JAKARTA -- Sekolah negeri tidak dibolehkan memaksa atau melarang penggunaan atribut keagamaan pada seragam guru dan murid.

Ketentuan ini tertuang dalam Surat Keputusan Bersama (SKB) Kementerian Pendidikan dan Kebudayaan (Kemendikbud), Kementerian Agama (Kemenag) dan Kementerian Dalam Negeri (Kemendagri) tentang Penggunaan Pakaian Seragam dan Atribut di Lingkungan Sekolah.

Dikutip dari Republika.co.id, Menteri Pendidikan dan Kebudayaan (Mendikbud) Nadiem Makarim mengatakan keputusan ini dibuat berdasarkan sejumlah pertimbangan. Ia menuturkan, pertimbangan tersebut yakni sekolah berfungsi untuk membangun wawasan sikap dan karakter peserta didik memelihara persatuan bangsa. Seragam yang digunakan di sekolah adalah salah satu perwujudan dari toleransi beragama.

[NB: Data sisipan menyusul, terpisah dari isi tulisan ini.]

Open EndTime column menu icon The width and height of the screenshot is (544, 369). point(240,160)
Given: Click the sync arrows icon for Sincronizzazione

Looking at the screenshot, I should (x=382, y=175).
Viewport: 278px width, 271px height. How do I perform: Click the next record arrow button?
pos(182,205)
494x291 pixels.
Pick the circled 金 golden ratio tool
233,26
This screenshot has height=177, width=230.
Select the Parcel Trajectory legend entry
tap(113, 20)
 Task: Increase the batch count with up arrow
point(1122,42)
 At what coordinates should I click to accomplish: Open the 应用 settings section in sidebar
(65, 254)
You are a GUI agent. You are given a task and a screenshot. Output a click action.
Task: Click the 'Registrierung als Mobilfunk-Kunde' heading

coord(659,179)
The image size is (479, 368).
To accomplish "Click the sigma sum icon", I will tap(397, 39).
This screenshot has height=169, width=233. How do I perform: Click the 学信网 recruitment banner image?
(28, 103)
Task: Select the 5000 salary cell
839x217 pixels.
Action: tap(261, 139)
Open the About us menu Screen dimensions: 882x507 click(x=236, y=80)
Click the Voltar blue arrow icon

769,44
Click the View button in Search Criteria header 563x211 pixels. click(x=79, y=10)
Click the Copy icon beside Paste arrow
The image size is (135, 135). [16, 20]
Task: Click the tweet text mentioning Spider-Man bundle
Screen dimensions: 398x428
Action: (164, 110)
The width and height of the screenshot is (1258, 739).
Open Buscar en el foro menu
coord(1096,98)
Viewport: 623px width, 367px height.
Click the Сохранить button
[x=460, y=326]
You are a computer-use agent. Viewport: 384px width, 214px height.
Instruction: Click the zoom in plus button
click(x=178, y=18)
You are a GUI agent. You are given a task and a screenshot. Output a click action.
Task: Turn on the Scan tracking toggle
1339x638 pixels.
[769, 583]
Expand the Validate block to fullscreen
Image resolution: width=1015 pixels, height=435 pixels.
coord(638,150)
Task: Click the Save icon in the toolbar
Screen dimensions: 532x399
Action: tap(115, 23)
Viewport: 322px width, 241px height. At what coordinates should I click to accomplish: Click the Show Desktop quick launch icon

''Keputusan bersama ini mengatur secara spesifik sekolah negeri di Indonesia yang diselenggarakan oleh pemerintah daerah. Sekolah negeri adalah sekolah yang diselenggarakan oleh pemerintah untuk semua masyarakat Indonesia dengan agama apa pun, etnisitas apapun, dengan diversifitas apapun,'' kata Nadiem, dalam telekonferensi, Rabu (3/2).

Dituturkan Nadiem, dalam SKB ini, para murid serta orang tua dan guru tenaga kependidikan adalah pihak yang berhak memilih penggunaan seragam. Baik itu seragam dan atribut tanpa kekhususan agama atau dengan kekhususan agama. Pihak selain individu tersebut tidak diperkenankan membuat peraturan yang memaksa penggunaan atau pelarangan terhadap atribut keagamaan.

Nadiem menjelaskan, kunci yang ditekankan dalam SKB ini adalah hak untuk memakai atribut keagamaan itu adalah milik individu guru, murid, atau orang tua yang bersangkutan. ''Bukan keputusan daripada sekolahnya,'' kata dia.

Kemendikbud memberikan waktu kepada pemerintah daerah dan kepala sekolah untuk mencabut semua aturan yang mewajibkan atau melarang seragam atribut keagamaan sesegera mungkin.

Nadiem menegaskan, waktu yang diberikan kepada pemerintah daerah dan sekolah untuk mencabut peraturan tersebut adalah paling lama 30 hari sejak SKB tersebut diterbitkan.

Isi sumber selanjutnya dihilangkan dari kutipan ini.